Agnostizismus pur! Letzter Halt: Hoffnungslosigkeit. Dieser Zug endet hier.
„Scheiße“ raunte er, mehr verärgert über seine Dummheit als vor Angst. Da hatte er doch schon wieder mit intuitiver Zielsicherheit den großen Pott Scheiße ausgesucht. Es war, als hätte er in jenem großen Pott Scheiße regelrecht gebadet , denn es war doch nicht mehr normal, dass, egal was er auch anfasste, misslang und ohne große Umwege im nächsten Desaster endete.
Jetzt hing er da, den Kopf draußen, den kümmerlichen Rest seines Körpers drinnen, und konnte sich weder vorwärts noch rückwärts aus der misslichen Lage befreien.

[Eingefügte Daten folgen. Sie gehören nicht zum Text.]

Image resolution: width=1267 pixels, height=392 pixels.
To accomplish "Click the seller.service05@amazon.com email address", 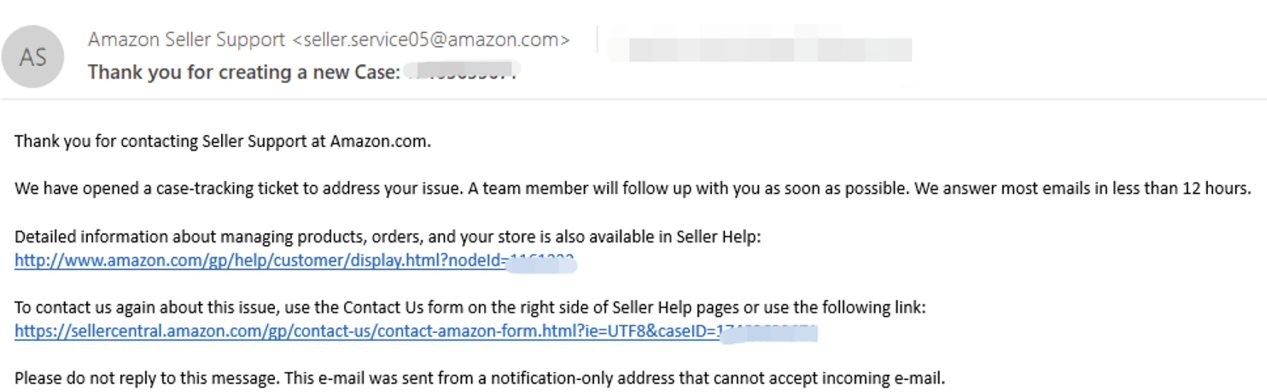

„Das gibt’s nicht!“ keuchte er. „Das kann doch echt nicht wahr sein!“ Im selben Augenblick spürte er, wie ein weiterer Glassplitter, knapp oberhalb seines Bauchnabels, Anstalten machte, unter seiner Haut zu verschwinden. Und außerdem juckten seine Beine jetzt wieder so heftig, dass er beim allerbesten Willen nicht glaubte, dass die Beine wirklich weg waren.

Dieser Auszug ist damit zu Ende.